Following his 1962 travelling retrospective organised by the Solomon R. Guggenheim Museum, Guston took a hiatus from painting, only revisiting the medium when he began the ‘dark pictures.’ Once he returned to his brushes and pigments, he started to paint with new urgency, employing the wet-on-wet technique so as to limit the time spent on each composition. ‘As I work I find I get involved with an image—and I begin to concentrate on that in a way that I didn’t before', he explained. 'It’s there the colour disappears’ (P. Guston quoted in ‘Conversation with Bill Berkson’, 1964, in C. Coolidge (ed.), Philip Guston: Collected Writings, Letters, and Conversations, Berkeley 2011, p. 32). Continuing a long tradition of monochromatic painting, Guston elected to restrict his colour palette, believing that such restraint would shift his attention towards other pictorial nuances. In doing so, a new tactility materialised in his work. Even as Guston saw his greys as an act of erasure, he simultaneously built up thick layers of paint, and out of this impasto surface, dark heads revealed themselves.

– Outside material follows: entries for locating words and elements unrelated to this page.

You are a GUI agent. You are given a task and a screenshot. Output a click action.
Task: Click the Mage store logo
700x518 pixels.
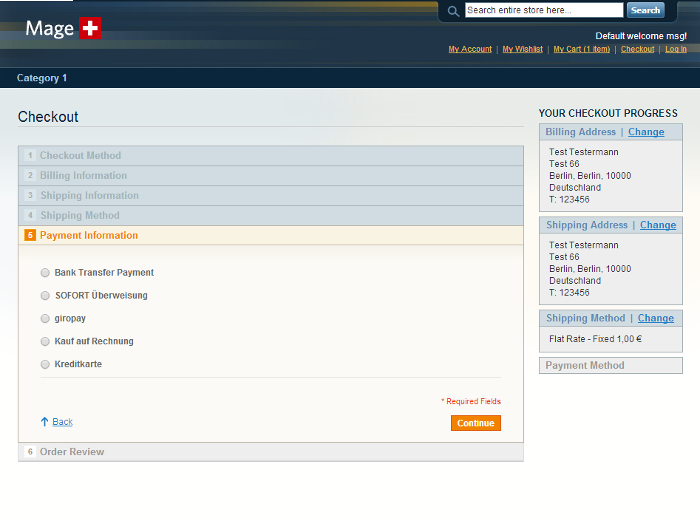point(63,29)
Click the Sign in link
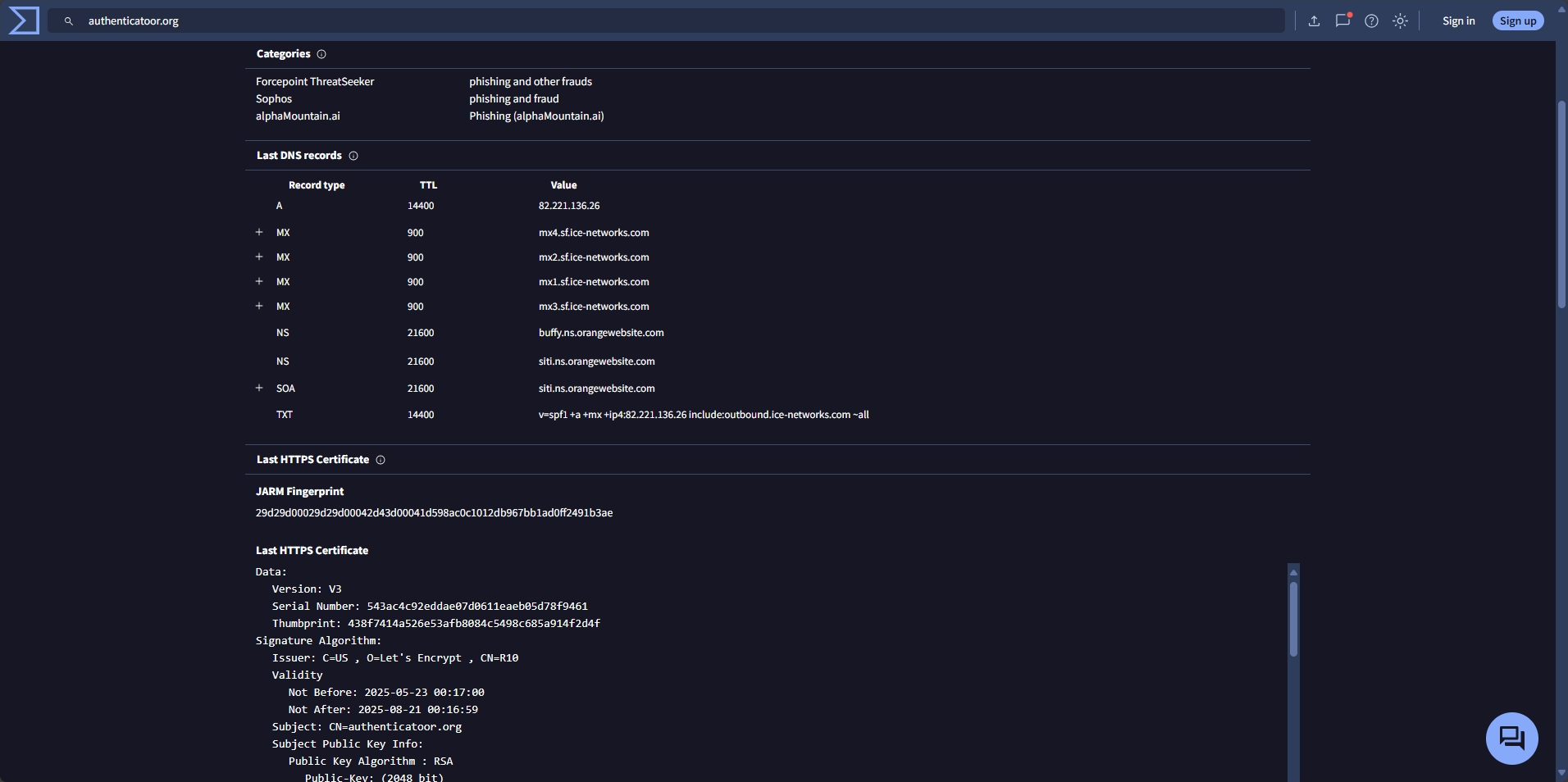The height and width of the screenshot is (782, 1568). [1458, 21]
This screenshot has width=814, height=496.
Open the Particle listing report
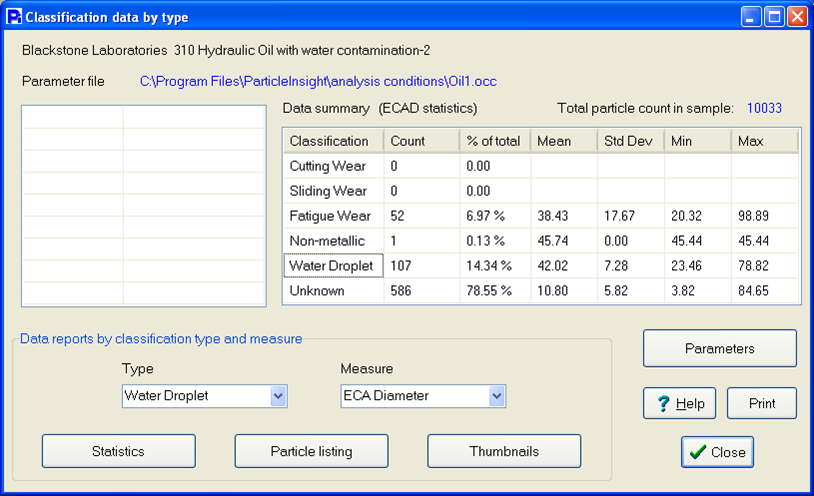point(311,451)
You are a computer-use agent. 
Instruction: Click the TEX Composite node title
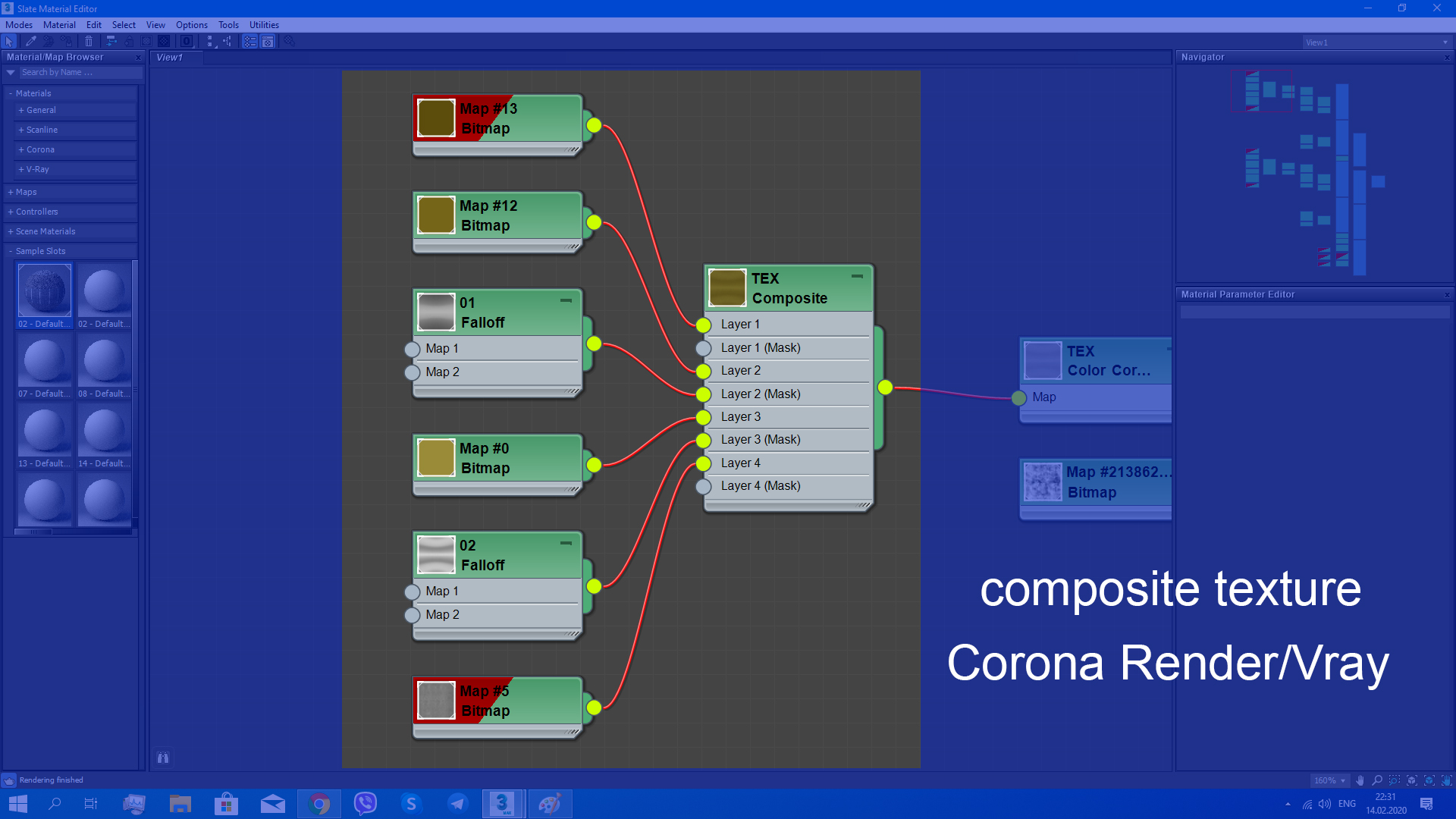(789, 288)
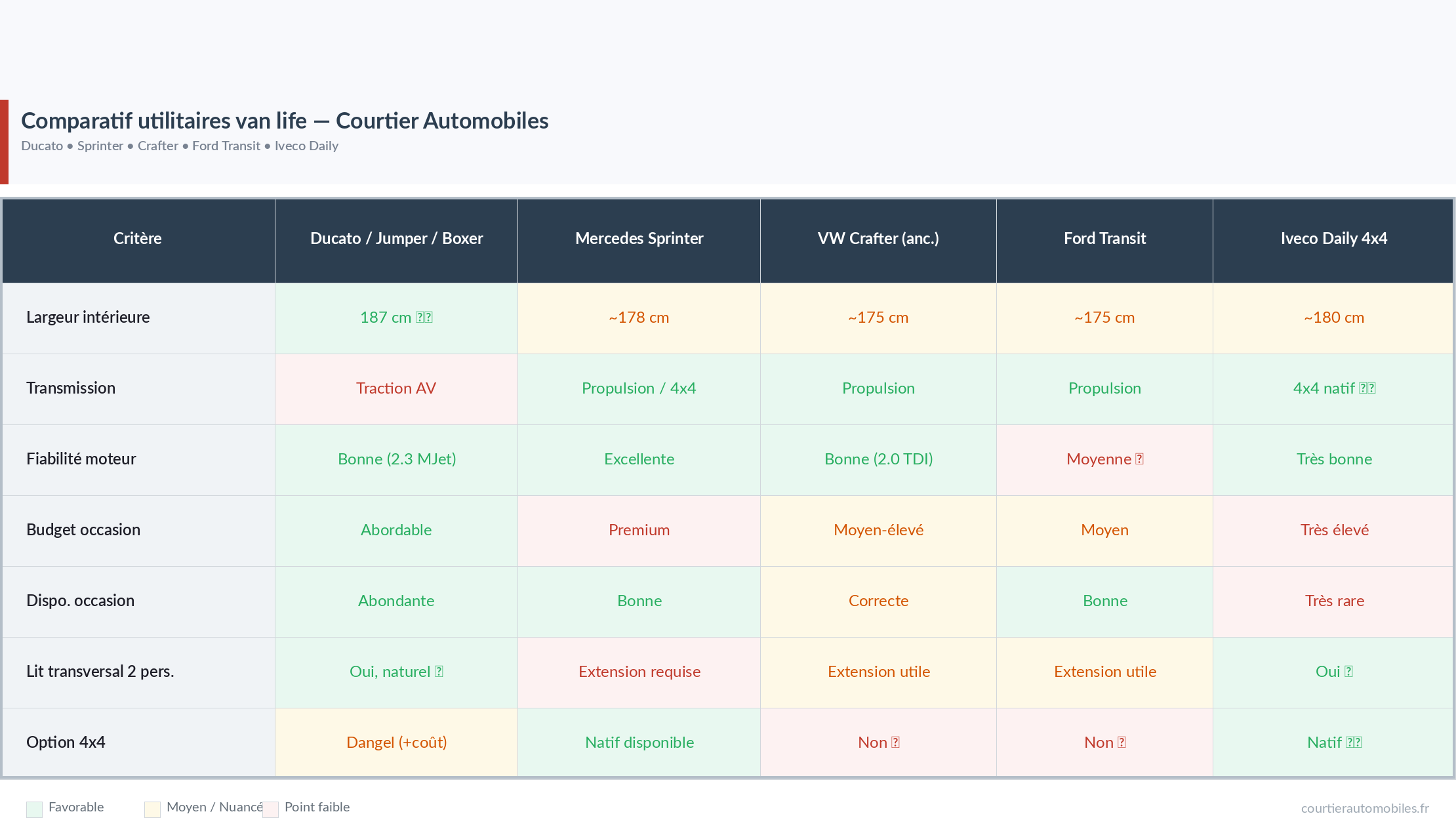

Although still reliant on some of the technical strategies of the Abstract Expressionists—bold, painterly gestures and dense, agitated brushwork—Guston’s new canvases were a far cry from his earlier output. The darker tonalities coupled with the weightiness of Untitled offer a profound counterpoint to his earlier diaphanous, colourful grids. Then there is the head, a distinctly anti-abstract presence, which enabled Guston to make visible his sudden ‘urge’ for images. It was this emergent figuration, finally, that would fuel the magisterial last two decades of his work. As the artist reflected, ‘I think that probably the most potent desire for a painter, an image-maker, is to see … what the mind can think and imagine, to realise it for oneself, through oneself, as concretely as possible’ (P. Guston, ‘Talk at “Art / Not Art” Conference’, March 1978, in op. cit., 2011, p. 281).